The confirmation comes from a new study by researchers from the Chinese Academy of Sciences in Beijing and the University of Colorado Boulder that describes the first and only fossil evidence from the Arctic of a massive bird known as Gastornis. The evidence is a single fossil toe bone of the 6-foot tall, several-hundred-pound bird from Ellesmere Island above the Arctic Circle. The bone is nearly a dead ringer to fossil toe bones from the huge bird discovered in Wyoming and which date to roughly the same time.
The Gastornis (formerly Diatryma) fossil from Ellesmere Island has been discussed by paleontologists since it was collected in the 1970s and appears on a few lists of the prehistoric fauna there, said Professor Thomas Stidham of the Chinese Academy of Sciences in Beijing. But this is the first time the bone has been closely examined and described, he said. Gastornis fossils also have been found in Europe and Asia.
"We knew there were a few bird fossils from up there, but we also knew they were extremely rare," said Eberle, an associate professor in geological sciences who conducts research on fossil mammals, reptiles and fishes. In addition to the Gastornis bone from Ellesmere, another scientist reported seeing a fossil footprint there, probably from a large flightless bird, although its specific location remains unknown, Eberle said.

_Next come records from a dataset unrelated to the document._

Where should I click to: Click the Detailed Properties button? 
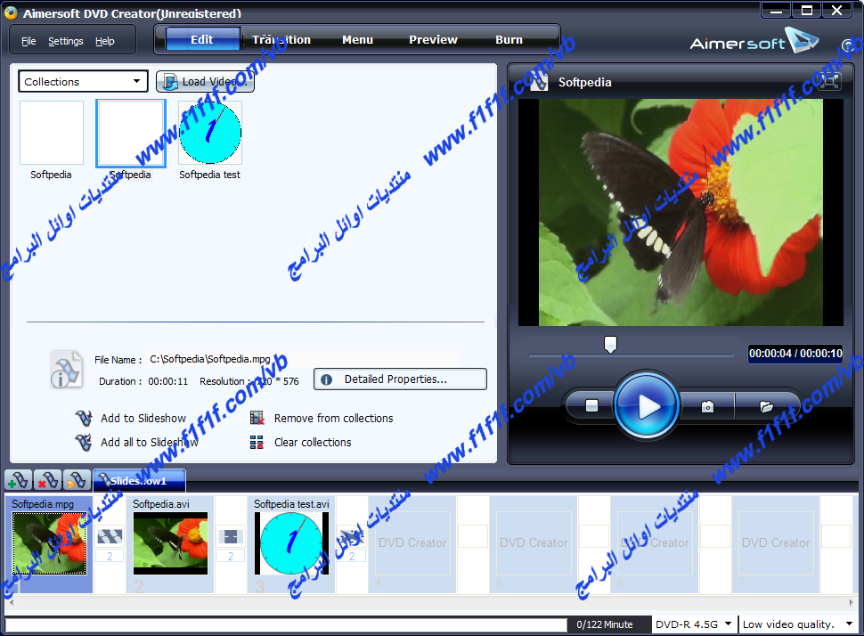(x=400, y=379)
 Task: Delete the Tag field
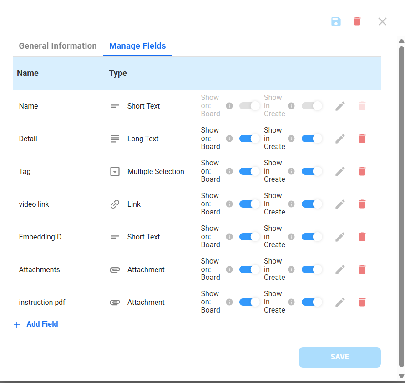(x=362, y=171)
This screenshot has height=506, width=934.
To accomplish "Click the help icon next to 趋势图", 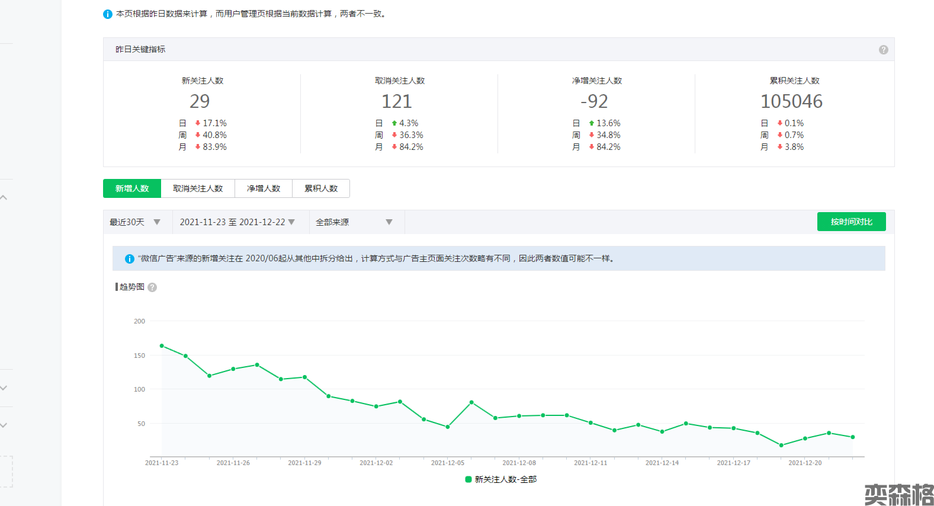I will [x=152, y=287].
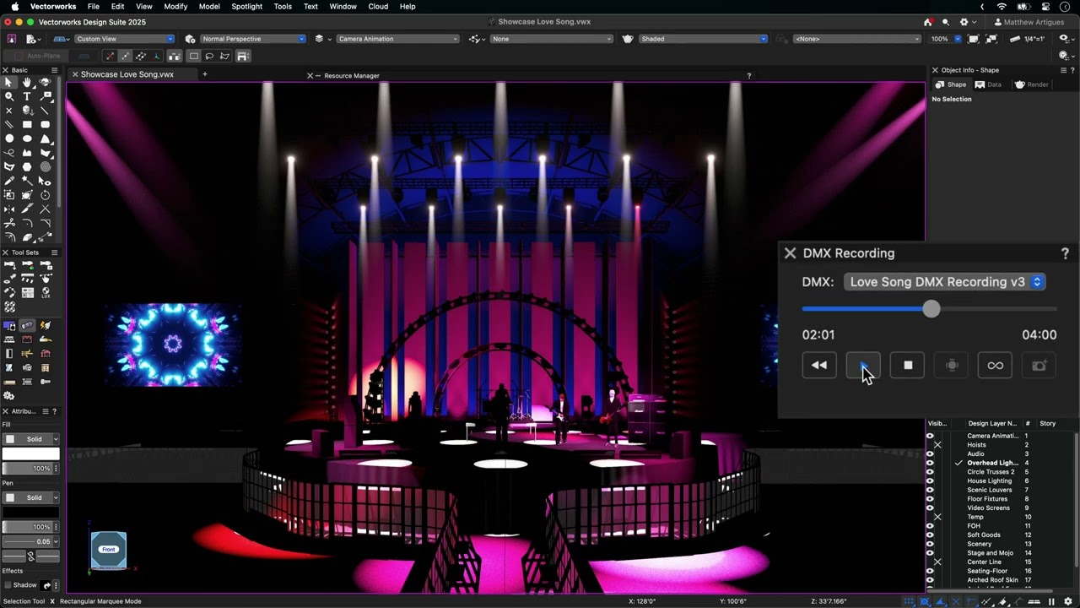1080x608 pixels.
Task: Select the Text tool in Basic palette
Action: 27,96

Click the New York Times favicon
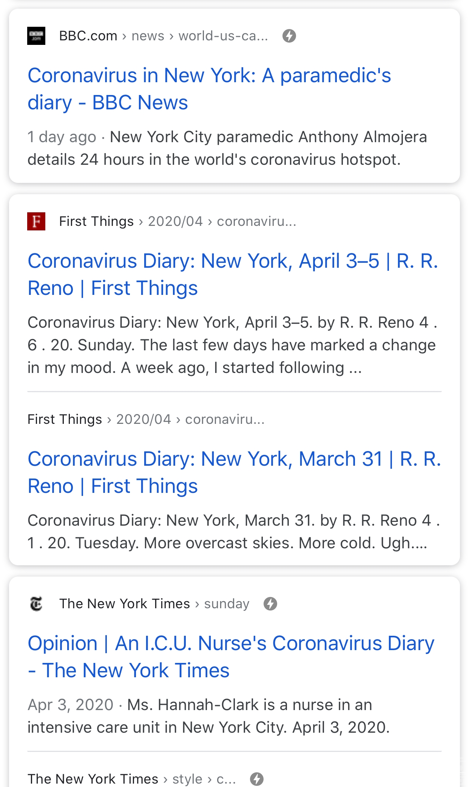[36, 604]
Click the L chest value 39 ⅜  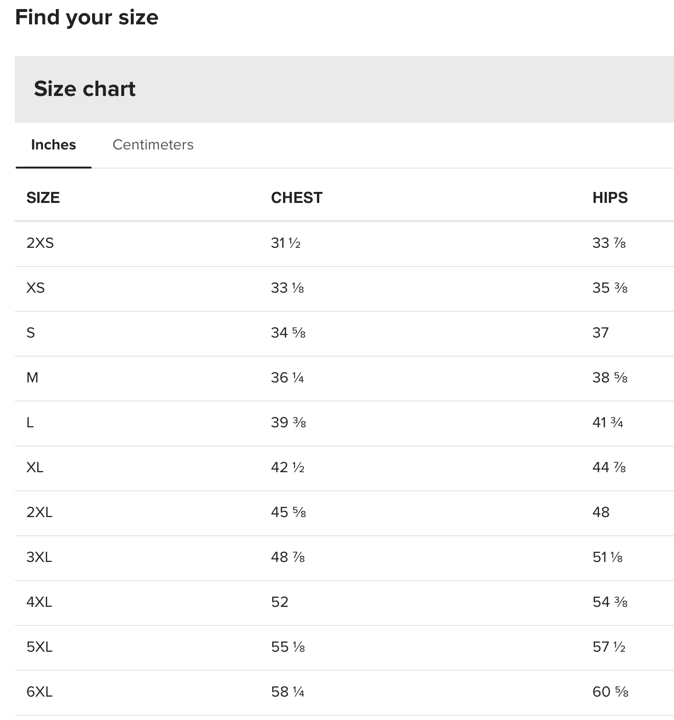click(x=288, y=423)
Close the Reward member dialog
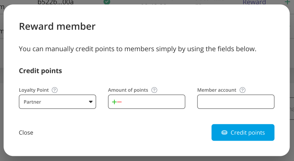The image size is (294, 161). click(26, 133)
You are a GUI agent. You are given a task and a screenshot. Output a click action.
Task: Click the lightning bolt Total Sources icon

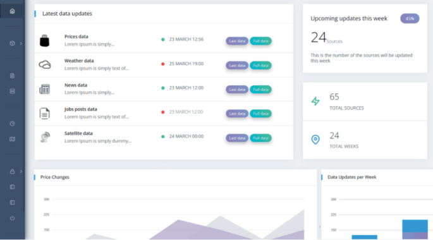pos(315,101)
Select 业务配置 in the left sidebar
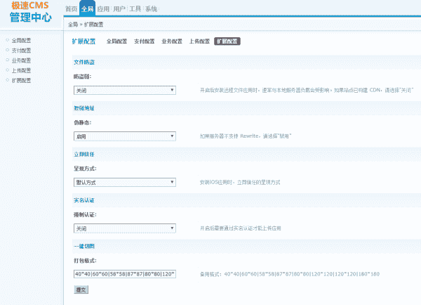The height and width of the screenshot is (305, 421). pos(21,60)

A paper by Stidham and Eberle appears in the most recent issue of Scientific Reports, an open access, weekly journal from the publishers of Nature.

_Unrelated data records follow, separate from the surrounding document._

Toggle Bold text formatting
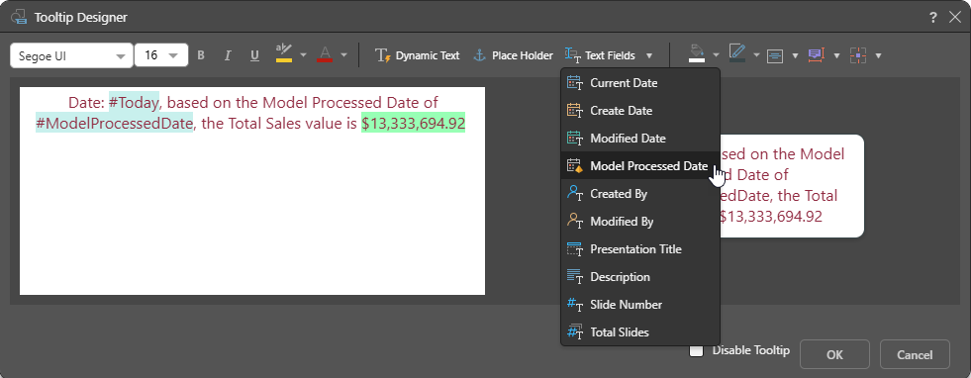This screenshot has height=378, width=971. tap(201, 55)

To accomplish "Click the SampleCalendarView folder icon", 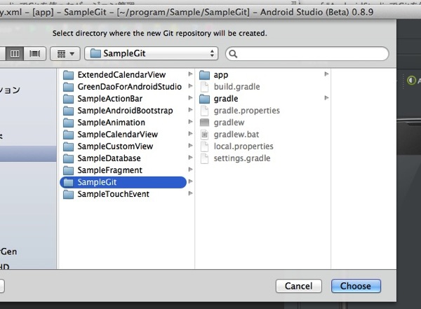I will click(x=68, y=135).
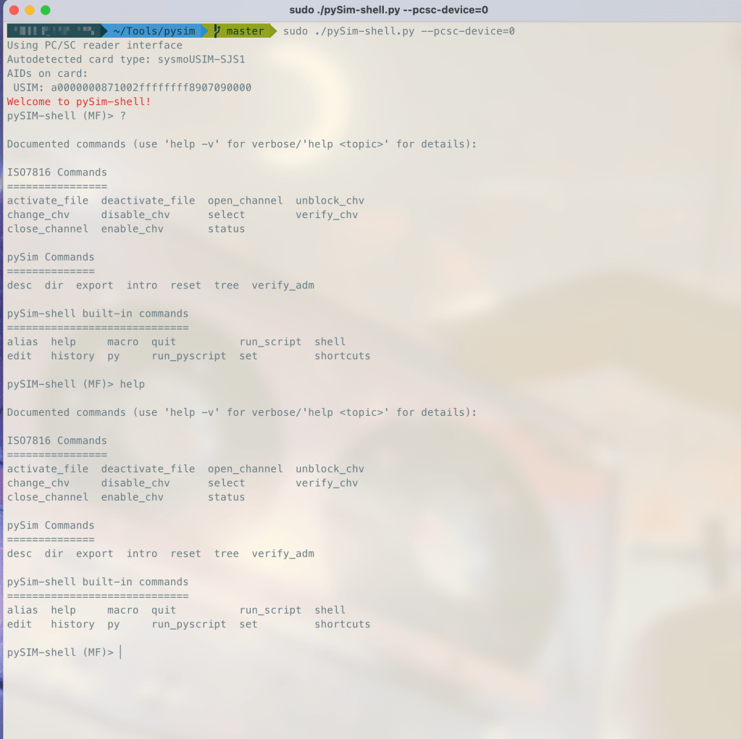This screenshot has width=741, height=739.
Task: Click the red Welcome to pySim-shell! text
Action: click(79, 101)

About 53 three million years ago during the early Eocene Epoch, the environment of Ellesmere Island was probably similar to cypress swamps in the southeast U.S. today, Eberle said. Fossil evidence indicates the island, which is adjacent to Greenland, hosted turtles, alligators, primates, tapirs and even large hippo-like and rhino-like mammals.
Today Ellesmere Island is one of the coldest, driest environments on Earth, where temperatures can drop to minus 40 degrees Fahrenheit in winter, said Eberle, also the curator of paleontology at the University of Colorado Museum of Natural History.
Originally thought to be a fearsome carnivore, recent research indicates Gastornis probably was a vegan, using its huge beak to tear at foliage, nuts, seeds and hard fruit.
A second Ellesmere Island bird from the early Eocene also is described by Stidham and Eberle in the new paper. Named Presbyornis, it was similar to birds in today's duck, goose and swan family but with long, flamingo-like legs. The evidence was a single humerus, or upper wing bone, collected by the same paleontology team that found the Gastornis bone.
Like Gastornis, Presbyornis was mentioned in several lists of Ellesmere Island fauna over the years but the bone had never been described, said Stidham.
Stidham compared casts of Presbyornis bones excavated in ancient Wyoming to the single bone from Ellesmere Island, including all of the marks for muscle attachments. "I couldn't tell the Wyoming specimens from the Ellesmere specimen, even though it was found roughly 4,000 kilometers (2,500 miles) to the north," he said.
While the diversity of plants and animals on Ellesmere was surprisingly high in the early Eocene, one of the biggest challenges to life on the island may have been the Arctic winters, said Eberle. "Since Ellesmere Island is high above the Arctic Circle, the lights still went out there for several months of the year, just as they do today."
It is not known whether Presbyornis migrated north to Ellesmere Island every year or lived there year-round, said Stidham. "Given the fossils we have, both hypotheses are possible," he said. "There are some sea ducks today that spend the winter in the cold, freezing Arctic, and we see many more species of waterfowl that are only in the Arctic during the relatively warmer spring and summer months."
The paleontology team working on Ellesmere Island in the 1970s and who found the Gastornis and Presbyornis bones in the 1970s included Mary Dawson, Robert "Mac" West, Howard Hutchinson and Malcolm McKenna.
The new study has implications for the rapidly warming Arctic climate, primarily a result of greenhouse gases being pumped into Earth's atmosphere by humans.
"Permanent Arctic ice, which has been around for millennia, is on track to disappear," Eberle said. "I'm not suggesting there will be a return of alligators and giant tortoises to Ellesmere Island any time soon. But what we know about past warm intervals in the Arctic can give us a much better idea about what to expect in terms of changing plant and animal populations there in the future."